The artillerymen had let the others into their space to see the new crater, but now one of them cleared his throat and the men moved back, out of their way.
“I’ll catch up to you, Ferdinand.” Toby hung back with Xavier. Ferdinand and Balth left the bastion.
“Congratulations on the sally,” Toby said.
“Congratulations on the countermine.”
Toby hesitated, his fingers drumming along his thigh.
“Out with it, Toby. We’ve known each other long enough that you can say whatever it is you want to say.”
“Have you seen Katja recently? She’s worried about you and not just about the risk you face as a soldier. I think it would ease her mind to see you in good spirits. Are you off duty soon?”

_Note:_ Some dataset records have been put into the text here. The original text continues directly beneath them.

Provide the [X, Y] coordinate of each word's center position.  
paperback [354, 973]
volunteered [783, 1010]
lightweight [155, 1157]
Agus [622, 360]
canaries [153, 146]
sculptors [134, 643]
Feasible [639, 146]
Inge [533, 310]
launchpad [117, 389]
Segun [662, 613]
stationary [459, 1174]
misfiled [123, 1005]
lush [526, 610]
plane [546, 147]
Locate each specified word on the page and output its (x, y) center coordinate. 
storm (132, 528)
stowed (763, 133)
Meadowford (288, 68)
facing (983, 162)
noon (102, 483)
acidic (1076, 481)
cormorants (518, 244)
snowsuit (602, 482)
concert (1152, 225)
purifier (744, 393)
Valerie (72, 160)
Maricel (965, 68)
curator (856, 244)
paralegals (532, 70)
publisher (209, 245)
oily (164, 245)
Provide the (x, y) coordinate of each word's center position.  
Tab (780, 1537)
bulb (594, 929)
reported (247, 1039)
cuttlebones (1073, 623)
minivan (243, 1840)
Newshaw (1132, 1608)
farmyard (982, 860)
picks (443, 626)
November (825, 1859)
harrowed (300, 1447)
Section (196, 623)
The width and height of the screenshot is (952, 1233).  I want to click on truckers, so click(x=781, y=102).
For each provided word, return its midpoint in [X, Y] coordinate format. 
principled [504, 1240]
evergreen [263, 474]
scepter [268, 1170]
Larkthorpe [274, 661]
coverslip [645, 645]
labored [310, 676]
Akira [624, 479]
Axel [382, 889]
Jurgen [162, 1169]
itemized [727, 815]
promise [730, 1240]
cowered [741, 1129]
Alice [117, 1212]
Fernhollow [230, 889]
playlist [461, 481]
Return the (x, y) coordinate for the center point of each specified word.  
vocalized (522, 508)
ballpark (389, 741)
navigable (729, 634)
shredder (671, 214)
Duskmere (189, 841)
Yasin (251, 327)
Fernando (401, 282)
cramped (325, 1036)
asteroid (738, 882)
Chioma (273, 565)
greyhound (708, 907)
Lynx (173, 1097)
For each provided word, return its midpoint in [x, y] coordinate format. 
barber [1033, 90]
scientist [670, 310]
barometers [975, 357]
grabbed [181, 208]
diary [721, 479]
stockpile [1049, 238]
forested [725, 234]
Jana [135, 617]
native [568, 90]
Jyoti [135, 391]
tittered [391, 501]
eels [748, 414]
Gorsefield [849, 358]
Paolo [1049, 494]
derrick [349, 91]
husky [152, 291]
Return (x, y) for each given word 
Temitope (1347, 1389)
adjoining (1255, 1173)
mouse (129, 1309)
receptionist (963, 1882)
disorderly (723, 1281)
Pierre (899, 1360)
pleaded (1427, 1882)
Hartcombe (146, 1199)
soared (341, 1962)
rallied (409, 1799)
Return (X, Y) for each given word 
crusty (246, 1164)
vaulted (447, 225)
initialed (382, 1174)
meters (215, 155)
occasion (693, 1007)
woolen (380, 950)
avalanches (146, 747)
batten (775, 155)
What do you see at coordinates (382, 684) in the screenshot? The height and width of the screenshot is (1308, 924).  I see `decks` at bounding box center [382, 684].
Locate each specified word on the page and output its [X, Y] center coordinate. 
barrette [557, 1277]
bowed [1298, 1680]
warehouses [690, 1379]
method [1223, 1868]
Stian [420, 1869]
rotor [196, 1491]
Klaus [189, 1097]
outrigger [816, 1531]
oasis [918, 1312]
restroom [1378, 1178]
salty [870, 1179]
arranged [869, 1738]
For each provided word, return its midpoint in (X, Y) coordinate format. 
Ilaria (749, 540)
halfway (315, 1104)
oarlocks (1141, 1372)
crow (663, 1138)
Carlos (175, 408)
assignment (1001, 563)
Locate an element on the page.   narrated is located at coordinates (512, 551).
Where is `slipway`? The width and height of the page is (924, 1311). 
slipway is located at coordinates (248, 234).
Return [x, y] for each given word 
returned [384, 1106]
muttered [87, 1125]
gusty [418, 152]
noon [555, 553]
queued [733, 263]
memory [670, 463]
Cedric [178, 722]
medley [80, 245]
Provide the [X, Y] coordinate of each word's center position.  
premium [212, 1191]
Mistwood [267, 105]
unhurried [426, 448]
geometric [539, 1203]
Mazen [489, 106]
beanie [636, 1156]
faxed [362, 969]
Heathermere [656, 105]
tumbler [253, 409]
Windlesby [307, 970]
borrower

Xavier shook his head. “No. We’re to stay in reserve in case reinforcements are needed.” He sighed. “It’s a bit of a double-edged sword, having a twin. Katja can read me a little too well.” Xavier glanced out at the ravelin, where he’d planted the heads of several enemies. “Some days are better than others—easier to feel hope that we’ll hold out and that help will come, easier to live with the things I’ve done. And some days are harder.”
Toby nodded. “For me too. And for your sister.”
Katja hadn’t desecrated dead enemy bodies, but hospitals had other hardships. “I’ll try to visit her soon. Hopefully the Turks won’t do anything to ruin my spirits between now and when I can see her.”
Toby went back to the countermines, and Xavier went back to his men. Soon after, the Turks did their best to erase the brief upswing in the garrison’s morale. Xavier and his musketeers were called into action again when the Turks attempted to retake their recent losses. The fighting was fierce, but within a half hour, the defenders had driven the Turks back into their tunnels and trenches.
Then it rained, something that hadn’t happened much since the beginning of the siege. Powder wasn’t dependable when wet, so artillery quieted and the pop of small arms disappeared. Xavier stood on the ravelin, letting the raindrops fall on him, hoping they would wash away his sins and his doubts and his fears.
It had been a brutal day, but it had also been effective. If they were to survive, they had to be effective, and if brutal was part of that, Xavier would have to continue the struggle, trying to balance the good of his soul with his duties as a soldier.